Taking all of the above into account, at the end of the day it's still not spontaneous. That is literally my one and only sexual need.

That might sound odd to some people, but it is what it is. I lived with mediocre sex for ~14 years, and I was happy, believe it or not. Yes, I wished the sex would be better at times, but it was always spontaneous and sparked by real, actual desire (on both our parts).

As you know, badsanta, I am now having the greatest sex of my life, in terms of pure quality. I still shake my head at what happens sometimes. From that perspective, I am a lucky son-of-a-B.

But it doesn't work for me. First world problems, I know... but I'll take spontaneity, genuine desire, passion, and mediocre sex any day over mind-re-arranging 'scheduled' sex.


----------



## Ursula (Dec 2, 2016)

My husband and I scheduled intimacy for much of our marriage, and it really didn't work for me. It made me feel more pressured to have to be turned on a certain day each week.
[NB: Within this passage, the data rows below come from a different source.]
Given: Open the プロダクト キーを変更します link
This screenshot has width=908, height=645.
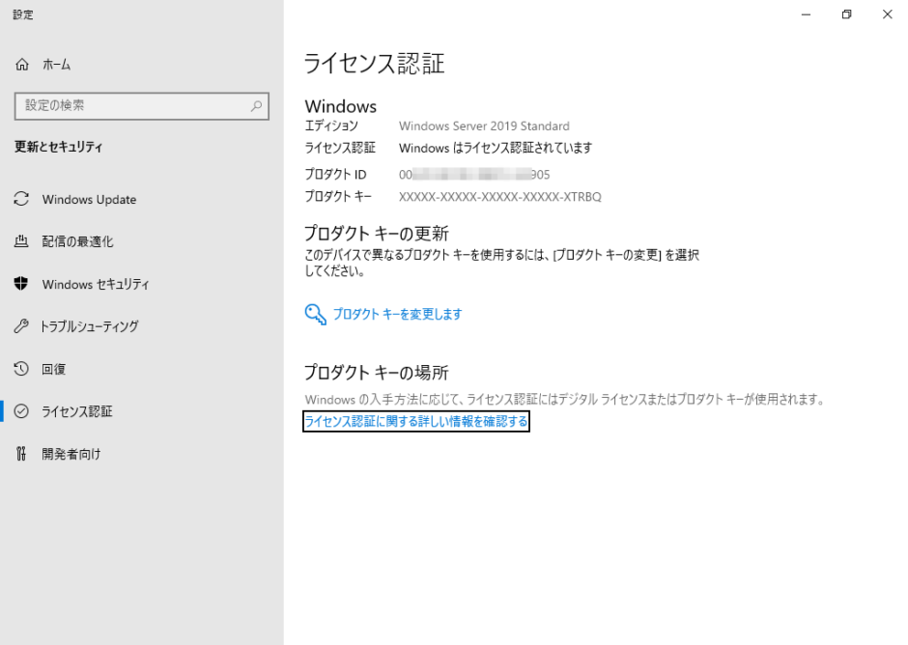Looking at the screenshot, I should click(x=397, y=315).
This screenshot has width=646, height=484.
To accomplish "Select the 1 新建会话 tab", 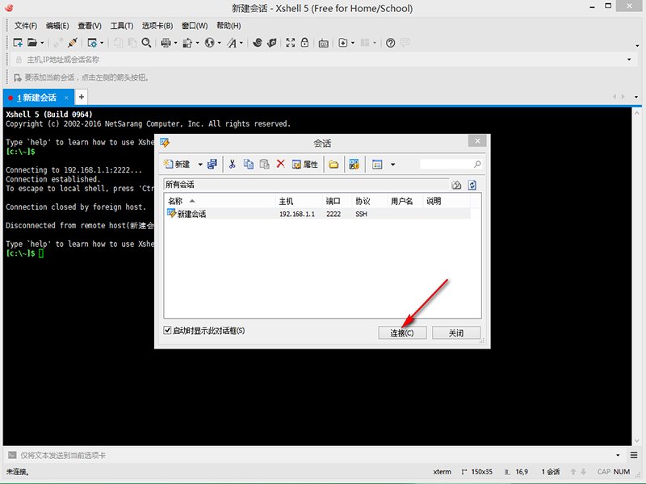I will (x=37, y=98).
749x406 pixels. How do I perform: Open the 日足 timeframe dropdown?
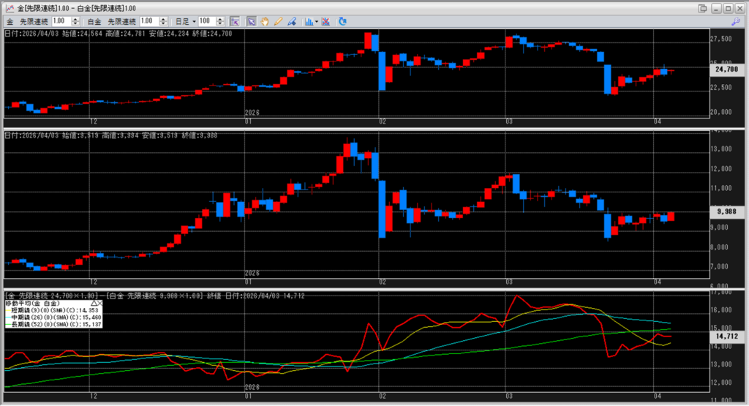coord(186,21)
Numerous talks with him about this didn't do much to change it, so I rolled with it, but I would've rather had a partner who enjoyed spontaneous intimacy once in awhile as well.


----------



## Taxman (Dec 21, 2016)

We don't exactly schedule it, but during the day, we will randomly text one another, "Hey, how does a roll in the hay sound?" By the time we get home we usually cannot keep our hands off one another.


----------



## Emerging Buddhist (Apr 7, 2016)

We like our weekends... 

It's simply about time to reconnect that Mon-Thurs rarely offers.... those four days get the craziness of life thrown at them too hard and too often have the ability to wind up the wrong direction by Friday.

I call Friday "Forgiveness Friday" because if the tension of M-Th isn't let go, there will be no "Sensual Saturday" or "Sexy Sunday".
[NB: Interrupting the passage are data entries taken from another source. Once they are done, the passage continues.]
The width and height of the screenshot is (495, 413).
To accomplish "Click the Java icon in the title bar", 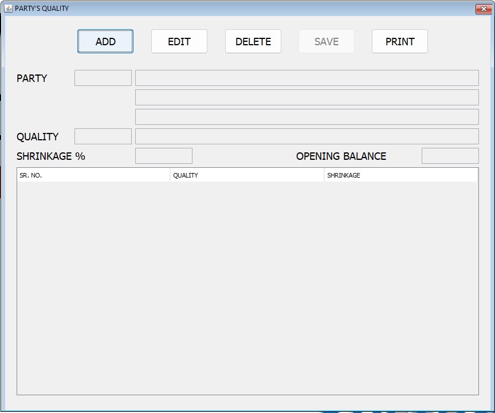I will [x=9, y=9].
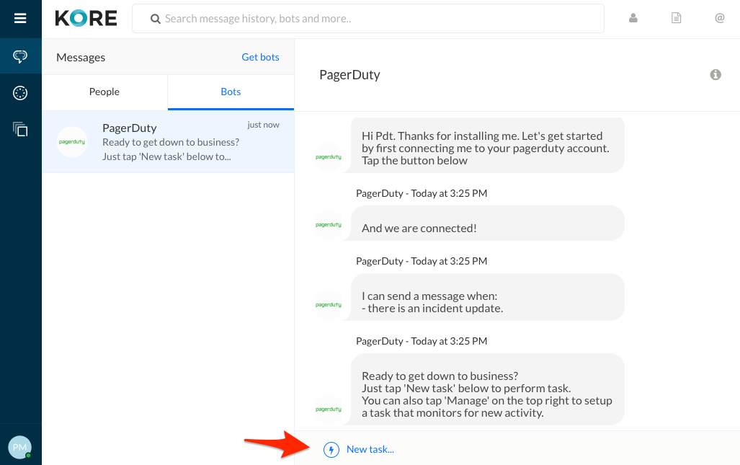This screenshot has width=740, height=465.
Task: Click the New task... link
Action: (x=370, y=449)
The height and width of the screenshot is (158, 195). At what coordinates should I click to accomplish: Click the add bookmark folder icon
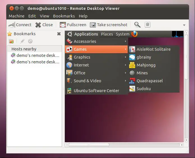tap(11, 41)
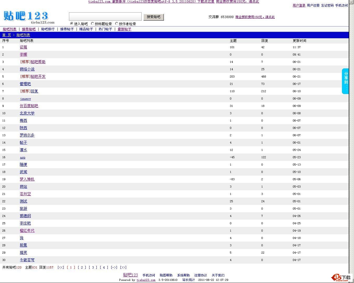The width and height of the screenshot is (354, 283).
Task: Select the 按标题检索 radio option
Action: (x=93, y=24)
It's anything but a rut, but if it seems like that to some all we know is it leads to the right place.


----------



## john117 (May 20, 2013)

jb02157 said:


> Not to be the Devil's Advocate about this, but what happens if at a time when sex is scheduled, the spouse "doesn't feel like it" or "doesn't want to"? I kinda feel that this might be an easy way for an LD partner to keep you away at times sex isn't scheduled and to use some convenient excuse when it is. For me, this would make a refusal even worse if a date wasn't kept.
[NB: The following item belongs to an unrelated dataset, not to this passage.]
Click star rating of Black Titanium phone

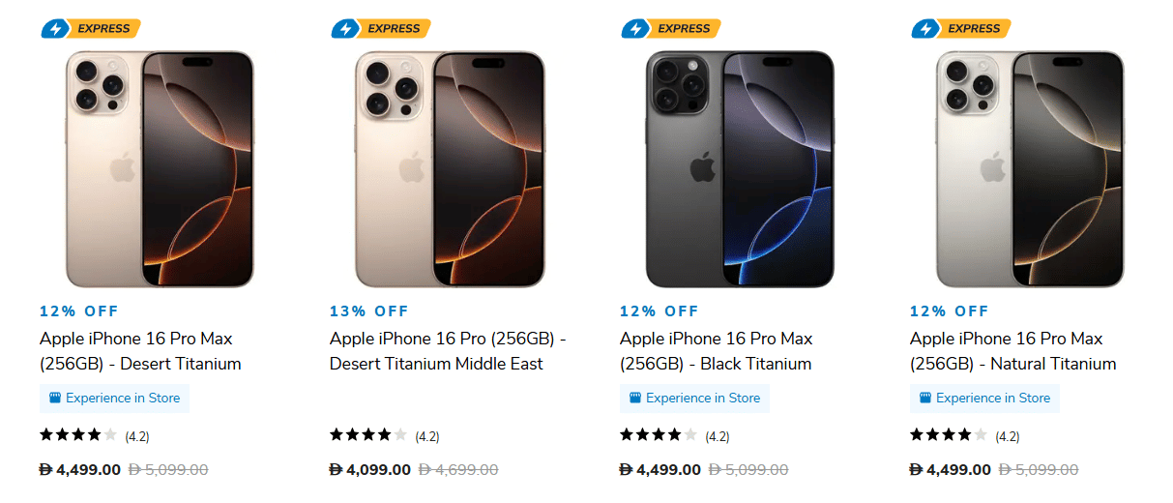(658, 435)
That's the problem, and ingenious no desire partners should have no problem manipulating the opportunities to arrive at their (and only their) desired frequency outcome. 

Like many things it's a good tool when everyone is honest and a not so good thing otherwise. Failing some serious sexual issues I would not go along with such a plan. Intimacy is not "metered" or "scheduled" the way you feed your cat.


----------



## Holdingontoit (Mar 7, 2012)

See, I think scheduling sex and then being turned down by the LD is helpful to the HD. It sends the unmistakable signal that all the excuses about being tired and it not being a convenient time etc were just BS meant to distract, and the real reason for the lack of sex is that the LD simply doesn't want to have sex with you. Not a happy message to receive, but at least you have clarity. Then the HD can make the choice whether to remain sexless or leave. But they don't have to wonder whether there was something else they might have done to obtain more sex with the LD. Because there wasn't.


----------



## leon2100 (May 13, 2015)

See below


----------



## leon2100 (May 13, 2015)

Scheduling is a great idea. We were to have our schedule last Saturday. So, at 2PM I yelled downstairs, “Hey it’s time to get laid.” And she answers, “be right there as soon as I take the last load out of the dryer” which in turn I said, “then I’ll come downstairs and fold it” and she says “then while you’re folding clothes, I’ll pay bills” and I said “well, while you’re paying bills I’ll bring the folded clothes upstairs and put them away” and she says “while you’re putting the clothes away, I’ll empty the waste baskets into the garbage bags” and I say “well then I’ll take them to the dumpsters” and then she says “while you’re at the dumpster I’ll go the paint store” and I reply, “while you’re at the paint store I’ll get the car washed” and she says then while you’re getting the car washed I’ll pick up some food” and then I tell her “since you’re picking up food I’ll go the Office Supply and get some toner” and she says then while you’re getting toner I’ll start painting the downstairs bedroom” and then I tell her “then I’ll come home and mow the yard.” and she says “I’ll sweep off the deck” and then I tell her I’ll trim the sidewalk and she then says “I’ll blow off driveway.” That driveway got more sex than me last Saturday.


----------



## uhtred (Jun 22, 2016)

Yup. My wife was unofficially scheduling for a while, but what it really meant was no sex at other times, not necessarily sex when scheduled. 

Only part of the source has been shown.